Python Program to Find the Total Sum of a Nested List Using Recursion

When working with nested lists, we often need to calculate the sum of all elements regardless of their depth. Recursion is an elegant technique where a function calls itself to solve smaller parts of the problem until reaching a base case.

Recursion breaks down complex nested structures by processing each element. If an element is a list, the function calls itself recursively.
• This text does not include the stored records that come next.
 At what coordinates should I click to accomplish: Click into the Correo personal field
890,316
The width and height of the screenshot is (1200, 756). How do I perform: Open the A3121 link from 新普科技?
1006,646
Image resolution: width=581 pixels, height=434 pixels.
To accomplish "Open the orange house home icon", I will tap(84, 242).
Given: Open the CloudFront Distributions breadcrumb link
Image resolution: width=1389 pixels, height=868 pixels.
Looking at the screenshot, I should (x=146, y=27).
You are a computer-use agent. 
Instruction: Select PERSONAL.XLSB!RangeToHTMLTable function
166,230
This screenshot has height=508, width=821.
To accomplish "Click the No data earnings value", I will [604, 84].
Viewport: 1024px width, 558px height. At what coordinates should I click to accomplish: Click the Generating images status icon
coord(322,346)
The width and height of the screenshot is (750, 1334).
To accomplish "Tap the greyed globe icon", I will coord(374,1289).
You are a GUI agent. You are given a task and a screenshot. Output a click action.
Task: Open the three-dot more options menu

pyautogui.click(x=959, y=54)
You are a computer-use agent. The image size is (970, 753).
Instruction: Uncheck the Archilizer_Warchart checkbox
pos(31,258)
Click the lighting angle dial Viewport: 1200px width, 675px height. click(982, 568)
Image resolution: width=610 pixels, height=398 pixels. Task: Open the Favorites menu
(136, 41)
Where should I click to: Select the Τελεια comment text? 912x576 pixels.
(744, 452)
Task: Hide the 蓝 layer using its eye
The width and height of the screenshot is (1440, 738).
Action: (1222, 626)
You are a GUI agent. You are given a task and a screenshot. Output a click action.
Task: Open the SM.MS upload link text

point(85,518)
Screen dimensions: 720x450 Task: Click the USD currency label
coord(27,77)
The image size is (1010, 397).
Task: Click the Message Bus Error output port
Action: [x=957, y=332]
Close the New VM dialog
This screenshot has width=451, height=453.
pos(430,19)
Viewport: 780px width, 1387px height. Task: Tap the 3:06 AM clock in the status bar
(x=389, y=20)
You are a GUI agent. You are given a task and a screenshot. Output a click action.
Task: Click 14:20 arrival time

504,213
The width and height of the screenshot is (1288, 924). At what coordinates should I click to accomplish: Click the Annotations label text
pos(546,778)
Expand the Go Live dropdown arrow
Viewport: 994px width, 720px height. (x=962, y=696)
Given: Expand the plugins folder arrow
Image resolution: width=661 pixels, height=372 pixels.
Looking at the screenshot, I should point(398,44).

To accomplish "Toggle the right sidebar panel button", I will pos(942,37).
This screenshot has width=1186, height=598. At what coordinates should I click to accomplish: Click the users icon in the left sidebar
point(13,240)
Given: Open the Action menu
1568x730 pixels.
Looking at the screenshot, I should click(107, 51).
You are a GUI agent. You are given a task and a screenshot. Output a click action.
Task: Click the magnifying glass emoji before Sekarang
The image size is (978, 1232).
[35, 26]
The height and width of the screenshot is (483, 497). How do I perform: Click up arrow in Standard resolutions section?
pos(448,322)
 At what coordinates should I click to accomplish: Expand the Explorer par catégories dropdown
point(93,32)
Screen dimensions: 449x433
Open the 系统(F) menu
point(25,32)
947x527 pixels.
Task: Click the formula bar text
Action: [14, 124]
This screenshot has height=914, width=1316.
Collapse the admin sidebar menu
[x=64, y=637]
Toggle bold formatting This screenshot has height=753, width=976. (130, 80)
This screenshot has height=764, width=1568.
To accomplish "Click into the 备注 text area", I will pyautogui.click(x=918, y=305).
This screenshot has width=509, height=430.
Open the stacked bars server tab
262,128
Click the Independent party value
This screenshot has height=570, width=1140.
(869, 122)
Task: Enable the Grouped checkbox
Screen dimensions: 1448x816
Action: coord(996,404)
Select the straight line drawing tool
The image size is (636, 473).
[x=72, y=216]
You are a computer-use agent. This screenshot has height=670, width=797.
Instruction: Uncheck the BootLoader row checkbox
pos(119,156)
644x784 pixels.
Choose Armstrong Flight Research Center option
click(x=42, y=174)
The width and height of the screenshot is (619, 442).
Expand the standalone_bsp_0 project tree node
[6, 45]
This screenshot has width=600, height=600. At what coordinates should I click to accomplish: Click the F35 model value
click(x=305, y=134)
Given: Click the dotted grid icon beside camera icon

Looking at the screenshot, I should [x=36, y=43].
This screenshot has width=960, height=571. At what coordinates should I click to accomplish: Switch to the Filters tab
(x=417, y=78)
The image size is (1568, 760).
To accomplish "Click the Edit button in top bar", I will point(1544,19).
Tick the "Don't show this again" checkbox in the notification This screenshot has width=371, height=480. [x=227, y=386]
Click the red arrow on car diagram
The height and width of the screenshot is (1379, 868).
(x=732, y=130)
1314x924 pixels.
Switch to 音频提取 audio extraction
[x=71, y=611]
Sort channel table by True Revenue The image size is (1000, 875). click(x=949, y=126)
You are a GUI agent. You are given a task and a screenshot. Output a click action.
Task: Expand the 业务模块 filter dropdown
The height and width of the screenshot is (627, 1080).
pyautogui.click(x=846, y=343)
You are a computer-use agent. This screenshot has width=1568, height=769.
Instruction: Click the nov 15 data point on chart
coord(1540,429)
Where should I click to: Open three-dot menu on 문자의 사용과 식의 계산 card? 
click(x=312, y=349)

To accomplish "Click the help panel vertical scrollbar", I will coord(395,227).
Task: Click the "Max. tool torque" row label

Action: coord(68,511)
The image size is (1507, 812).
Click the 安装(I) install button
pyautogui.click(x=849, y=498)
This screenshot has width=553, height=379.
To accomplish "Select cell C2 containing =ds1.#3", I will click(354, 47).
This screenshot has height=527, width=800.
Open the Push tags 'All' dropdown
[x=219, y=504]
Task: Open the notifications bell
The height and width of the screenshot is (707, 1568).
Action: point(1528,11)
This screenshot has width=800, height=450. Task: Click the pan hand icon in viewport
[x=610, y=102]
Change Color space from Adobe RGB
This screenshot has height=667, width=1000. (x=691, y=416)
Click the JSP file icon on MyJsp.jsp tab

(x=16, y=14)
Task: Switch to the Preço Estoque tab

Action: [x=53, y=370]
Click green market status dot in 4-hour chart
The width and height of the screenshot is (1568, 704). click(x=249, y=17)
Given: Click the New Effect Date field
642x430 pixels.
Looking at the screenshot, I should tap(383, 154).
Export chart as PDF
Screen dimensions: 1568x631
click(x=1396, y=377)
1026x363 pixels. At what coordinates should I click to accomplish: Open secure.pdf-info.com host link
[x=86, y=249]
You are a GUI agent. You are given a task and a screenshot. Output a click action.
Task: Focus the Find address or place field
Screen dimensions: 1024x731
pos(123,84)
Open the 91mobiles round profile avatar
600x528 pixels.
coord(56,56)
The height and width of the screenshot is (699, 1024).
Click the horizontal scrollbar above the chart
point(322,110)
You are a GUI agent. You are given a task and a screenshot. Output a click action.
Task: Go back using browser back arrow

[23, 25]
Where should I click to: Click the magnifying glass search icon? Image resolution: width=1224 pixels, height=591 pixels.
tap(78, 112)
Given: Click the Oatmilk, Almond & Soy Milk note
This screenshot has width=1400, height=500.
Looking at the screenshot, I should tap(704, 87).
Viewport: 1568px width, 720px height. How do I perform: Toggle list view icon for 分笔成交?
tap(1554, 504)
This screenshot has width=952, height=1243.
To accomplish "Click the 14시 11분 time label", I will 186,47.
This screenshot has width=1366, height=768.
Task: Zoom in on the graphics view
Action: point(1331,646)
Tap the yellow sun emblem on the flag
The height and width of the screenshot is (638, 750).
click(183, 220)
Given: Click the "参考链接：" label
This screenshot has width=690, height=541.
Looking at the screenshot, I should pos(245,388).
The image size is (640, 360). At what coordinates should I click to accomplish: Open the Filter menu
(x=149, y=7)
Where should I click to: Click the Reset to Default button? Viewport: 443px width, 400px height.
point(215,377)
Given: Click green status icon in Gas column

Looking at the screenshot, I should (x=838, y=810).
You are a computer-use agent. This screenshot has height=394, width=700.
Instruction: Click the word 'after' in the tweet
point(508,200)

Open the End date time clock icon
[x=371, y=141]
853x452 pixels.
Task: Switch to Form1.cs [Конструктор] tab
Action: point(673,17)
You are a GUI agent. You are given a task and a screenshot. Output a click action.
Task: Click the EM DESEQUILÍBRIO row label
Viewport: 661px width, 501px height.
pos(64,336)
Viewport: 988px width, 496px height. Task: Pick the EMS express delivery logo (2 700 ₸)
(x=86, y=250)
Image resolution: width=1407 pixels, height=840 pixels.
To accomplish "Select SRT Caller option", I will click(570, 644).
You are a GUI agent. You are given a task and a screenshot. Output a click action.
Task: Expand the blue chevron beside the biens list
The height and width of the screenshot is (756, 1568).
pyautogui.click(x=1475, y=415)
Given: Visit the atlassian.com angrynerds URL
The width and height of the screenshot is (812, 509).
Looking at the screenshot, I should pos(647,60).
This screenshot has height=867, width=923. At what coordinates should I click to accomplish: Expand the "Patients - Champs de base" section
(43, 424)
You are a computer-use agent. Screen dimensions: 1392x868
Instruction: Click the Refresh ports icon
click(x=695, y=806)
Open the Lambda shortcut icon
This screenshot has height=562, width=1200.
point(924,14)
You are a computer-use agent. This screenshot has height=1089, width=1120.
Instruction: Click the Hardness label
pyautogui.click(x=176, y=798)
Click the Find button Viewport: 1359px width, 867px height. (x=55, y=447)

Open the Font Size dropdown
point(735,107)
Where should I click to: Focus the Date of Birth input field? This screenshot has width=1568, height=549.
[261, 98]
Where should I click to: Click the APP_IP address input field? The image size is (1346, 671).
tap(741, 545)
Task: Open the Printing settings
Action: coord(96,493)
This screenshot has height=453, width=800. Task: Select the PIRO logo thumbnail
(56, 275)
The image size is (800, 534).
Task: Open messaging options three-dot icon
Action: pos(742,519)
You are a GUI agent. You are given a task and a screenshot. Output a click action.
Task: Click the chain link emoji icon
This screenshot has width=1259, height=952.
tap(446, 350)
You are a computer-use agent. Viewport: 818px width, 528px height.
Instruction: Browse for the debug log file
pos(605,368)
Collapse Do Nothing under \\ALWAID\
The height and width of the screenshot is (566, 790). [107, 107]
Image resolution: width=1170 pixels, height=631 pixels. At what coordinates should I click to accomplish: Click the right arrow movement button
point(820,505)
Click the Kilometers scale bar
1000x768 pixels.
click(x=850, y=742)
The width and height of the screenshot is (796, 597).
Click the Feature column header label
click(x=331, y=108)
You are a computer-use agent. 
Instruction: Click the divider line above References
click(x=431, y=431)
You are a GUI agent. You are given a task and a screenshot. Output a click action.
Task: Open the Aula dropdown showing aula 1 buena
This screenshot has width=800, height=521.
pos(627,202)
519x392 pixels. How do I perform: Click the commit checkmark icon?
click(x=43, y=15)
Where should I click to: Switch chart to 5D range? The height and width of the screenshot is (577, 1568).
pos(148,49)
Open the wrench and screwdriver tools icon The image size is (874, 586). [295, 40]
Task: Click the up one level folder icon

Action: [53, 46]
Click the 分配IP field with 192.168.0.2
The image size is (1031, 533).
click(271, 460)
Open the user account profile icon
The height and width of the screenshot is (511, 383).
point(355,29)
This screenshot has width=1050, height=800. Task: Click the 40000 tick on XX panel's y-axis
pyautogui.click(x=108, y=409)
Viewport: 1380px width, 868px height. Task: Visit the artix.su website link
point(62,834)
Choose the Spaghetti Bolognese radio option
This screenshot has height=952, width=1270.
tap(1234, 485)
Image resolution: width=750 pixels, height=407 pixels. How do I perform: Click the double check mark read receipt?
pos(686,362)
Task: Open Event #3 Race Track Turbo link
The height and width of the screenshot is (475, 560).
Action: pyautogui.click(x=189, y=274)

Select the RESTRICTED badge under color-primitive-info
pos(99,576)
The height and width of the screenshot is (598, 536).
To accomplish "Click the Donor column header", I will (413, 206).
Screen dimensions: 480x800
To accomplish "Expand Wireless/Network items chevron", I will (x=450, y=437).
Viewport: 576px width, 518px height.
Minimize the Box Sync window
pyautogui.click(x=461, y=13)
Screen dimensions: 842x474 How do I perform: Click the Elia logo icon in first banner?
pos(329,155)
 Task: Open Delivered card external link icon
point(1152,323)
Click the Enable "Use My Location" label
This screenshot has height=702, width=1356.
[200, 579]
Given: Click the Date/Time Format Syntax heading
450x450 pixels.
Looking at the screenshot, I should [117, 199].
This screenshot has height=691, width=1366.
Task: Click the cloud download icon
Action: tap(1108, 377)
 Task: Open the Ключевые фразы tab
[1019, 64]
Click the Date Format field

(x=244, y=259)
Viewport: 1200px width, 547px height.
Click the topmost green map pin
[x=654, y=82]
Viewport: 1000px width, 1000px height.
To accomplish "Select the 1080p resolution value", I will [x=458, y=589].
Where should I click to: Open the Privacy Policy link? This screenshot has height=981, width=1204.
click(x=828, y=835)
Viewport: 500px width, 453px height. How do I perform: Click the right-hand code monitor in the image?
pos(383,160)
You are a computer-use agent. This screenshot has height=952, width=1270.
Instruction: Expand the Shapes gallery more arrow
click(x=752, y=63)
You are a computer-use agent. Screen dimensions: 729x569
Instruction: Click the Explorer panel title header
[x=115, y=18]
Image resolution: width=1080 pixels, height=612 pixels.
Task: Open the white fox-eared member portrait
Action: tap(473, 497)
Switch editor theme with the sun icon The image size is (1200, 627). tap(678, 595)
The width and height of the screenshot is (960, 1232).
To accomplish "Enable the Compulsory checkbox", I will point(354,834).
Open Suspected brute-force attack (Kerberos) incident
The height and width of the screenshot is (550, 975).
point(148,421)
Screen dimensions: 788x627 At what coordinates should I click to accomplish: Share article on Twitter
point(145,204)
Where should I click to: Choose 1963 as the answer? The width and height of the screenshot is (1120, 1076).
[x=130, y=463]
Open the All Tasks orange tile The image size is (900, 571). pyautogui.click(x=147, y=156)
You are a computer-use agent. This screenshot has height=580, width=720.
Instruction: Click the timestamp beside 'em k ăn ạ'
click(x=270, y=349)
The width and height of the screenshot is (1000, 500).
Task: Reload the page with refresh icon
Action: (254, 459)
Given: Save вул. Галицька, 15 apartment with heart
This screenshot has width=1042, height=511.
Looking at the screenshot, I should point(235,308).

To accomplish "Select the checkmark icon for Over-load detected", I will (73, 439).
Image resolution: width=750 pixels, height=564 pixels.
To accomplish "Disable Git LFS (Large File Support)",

If it's a number, it adds to the total sum.

Syntax

def recursive_sum(nested_list):
    total = 0
    for element in nested_list:
        if isinstance(element, list):
            total += recursive_sum(element)  # Recursive call
        else:
            total += element  # Base case
    return total

Example

Let's find the sum of all numbers in a nested list ?

def recursion_sum(my_list):
    my_total = 0
    for elem in my_list:
        if isinstance(elem, list):
            my_total = my_total + recursion_sum(elem)
        else:
            my_total = my_total + elem
    return my_total

my_list = [[2, 3], [7, 9], [11, 45], [78, 98]]
print("The list elements are:")
print(my_list)
print("The sum is:")
print(recursion_sum(my_list))

The list elements are:
[[2, 3], [7, 9], [11, 45], [78, 98]]
The sum is:
253

How It Works

The function processes each element:

• Base case: If element is a number, add it to the total
• Recursive case: If element is a list, call the function recursively
• Each recursive call handles one level of nesting
• Results bubble up and combine to give the final sum

Example with Deeper Nesting

Here's an example with multiple levels of nesting ?

def recursion_sum(my_list):
    my_total = 0
    for elem in my_list:
        if isinstance(elem, list):
            my_total = my_total + recursion_sum(elem)
        else:
            my_total = my_total + elem
    return my_total

nested_data = [1, [2, [3, 4]], 5, [6, 7]]
print("Nested list:", nested_data)
print("Total sum:", recursion_sum(nested_data))

Nested list: [1, [2, [3, 4]], 5, [6, 7]]
Total sum: 28

Key Points

• Use isinstance(elem, list) to check if element is a list
• Each recursive call processes one nesting level
• Base case prevents infinite recursion
• Works with any depth of nesting

Conclusion

Recursion elegantly handles nested lists by breaking the problem into smaller parts. The function calls itself for sublists and adds numbers directly, making it perfect for unknown nesting depths.